[Set task A]: Please locate every line in the records that contains the string "stroke", treating case as significant, and copy each of those lines.

___ Excerpted text ___

It’s a tricky balancing act, to live a life, and Winslow strives to capture that. Adán Barrera, the narco king, finds himself broken at the death of his long-suffering daughter. Haven’t we known people in those situations? Haven’t we felt that anguish? Or Art Keller’s life of guilt: the weight on his shoulders that every life taken by the drug wars is in a small way his fault. He finds himself putting a person he’s connected with deeply in peril. Wouldn’t we do anything to ensure the safety of those we love? Even if it meant bending from the right path? The Cartel tested the limits of my empathy, leaving me heartbroken for people that did not deserve it and spiteful of those that perhaps needed me to be a little easier on them.

___

[Set task B]: According to the review excerpt, which character is broken by the death of his long-suffering daughter?

___ Data entries ___

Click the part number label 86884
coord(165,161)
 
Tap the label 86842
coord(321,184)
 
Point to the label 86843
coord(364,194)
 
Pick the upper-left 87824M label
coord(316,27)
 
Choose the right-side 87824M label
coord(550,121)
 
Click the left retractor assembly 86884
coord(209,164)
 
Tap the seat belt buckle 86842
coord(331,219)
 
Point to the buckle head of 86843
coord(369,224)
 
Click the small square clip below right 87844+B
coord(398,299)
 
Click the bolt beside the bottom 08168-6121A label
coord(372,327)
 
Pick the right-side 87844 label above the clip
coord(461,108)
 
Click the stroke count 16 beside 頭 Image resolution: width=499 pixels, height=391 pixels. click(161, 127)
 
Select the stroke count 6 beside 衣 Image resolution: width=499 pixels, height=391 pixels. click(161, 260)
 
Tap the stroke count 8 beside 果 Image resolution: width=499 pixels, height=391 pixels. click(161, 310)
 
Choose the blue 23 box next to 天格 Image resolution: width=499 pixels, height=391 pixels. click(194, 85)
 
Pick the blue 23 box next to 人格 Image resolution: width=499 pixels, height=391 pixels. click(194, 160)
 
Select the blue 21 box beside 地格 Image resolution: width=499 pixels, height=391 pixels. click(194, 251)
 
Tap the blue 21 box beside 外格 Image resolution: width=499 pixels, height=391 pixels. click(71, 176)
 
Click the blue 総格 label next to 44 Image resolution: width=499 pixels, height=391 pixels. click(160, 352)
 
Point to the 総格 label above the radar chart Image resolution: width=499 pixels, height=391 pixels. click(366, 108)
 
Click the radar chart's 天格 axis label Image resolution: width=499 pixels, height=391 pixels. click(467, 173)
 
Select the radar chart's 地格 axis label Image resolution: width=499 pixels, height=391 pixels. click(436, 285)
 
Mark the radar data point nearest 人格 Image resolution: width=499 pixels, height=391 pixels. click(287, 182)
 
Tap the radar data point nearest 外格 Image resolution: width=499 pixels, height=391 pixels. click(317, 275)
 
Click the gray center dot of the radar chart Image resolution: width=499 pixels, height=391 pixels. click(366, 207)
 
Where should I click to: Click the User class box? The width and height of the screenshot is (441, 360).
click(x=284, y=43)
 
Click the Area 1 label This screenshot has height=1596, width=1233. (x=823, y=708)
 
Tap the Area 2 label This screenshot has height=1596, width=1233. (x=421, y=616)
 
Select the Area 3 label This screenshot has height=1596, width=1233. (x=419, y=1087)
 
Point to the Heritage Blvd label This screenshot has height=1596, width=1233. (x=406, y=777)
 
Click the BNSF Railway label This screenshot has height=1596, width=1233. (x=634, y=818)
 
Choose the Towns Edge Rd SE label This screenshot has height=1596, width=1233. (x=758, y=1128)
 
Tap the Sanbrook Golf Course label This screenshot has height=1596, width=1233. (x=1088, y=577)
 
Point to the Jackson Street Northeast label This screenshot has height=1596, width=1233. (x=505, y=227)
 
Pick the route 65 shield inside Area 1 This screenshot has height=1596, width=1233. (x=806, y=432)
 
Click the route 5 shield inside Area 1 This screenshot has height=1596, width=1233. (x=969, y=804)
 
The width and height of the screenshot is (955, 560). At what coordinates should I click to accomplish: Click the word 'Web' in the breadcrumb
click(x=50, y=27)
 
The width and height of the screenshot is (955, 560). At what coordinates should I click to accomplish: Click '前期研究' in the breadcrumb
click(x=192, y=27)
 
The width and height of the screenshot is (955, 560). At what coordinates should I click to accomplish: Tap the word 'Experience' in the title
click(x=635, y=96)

___

[Expected output A]:
Click the stroke count 16 beside 頭 Image resolution: width=499 pixels, height=391 pixels. click(161, 127)
Select the stroke count 6 beside 衣 Image resolution: width=499 pixels, height=391 pixels. click(161, 260)
Tap the stroke count 8 beside 果 Image resolution: width=499 pixels, height=391 pixels. click(161, 310)

[Expected output B]: Adán Barrera, the narco king.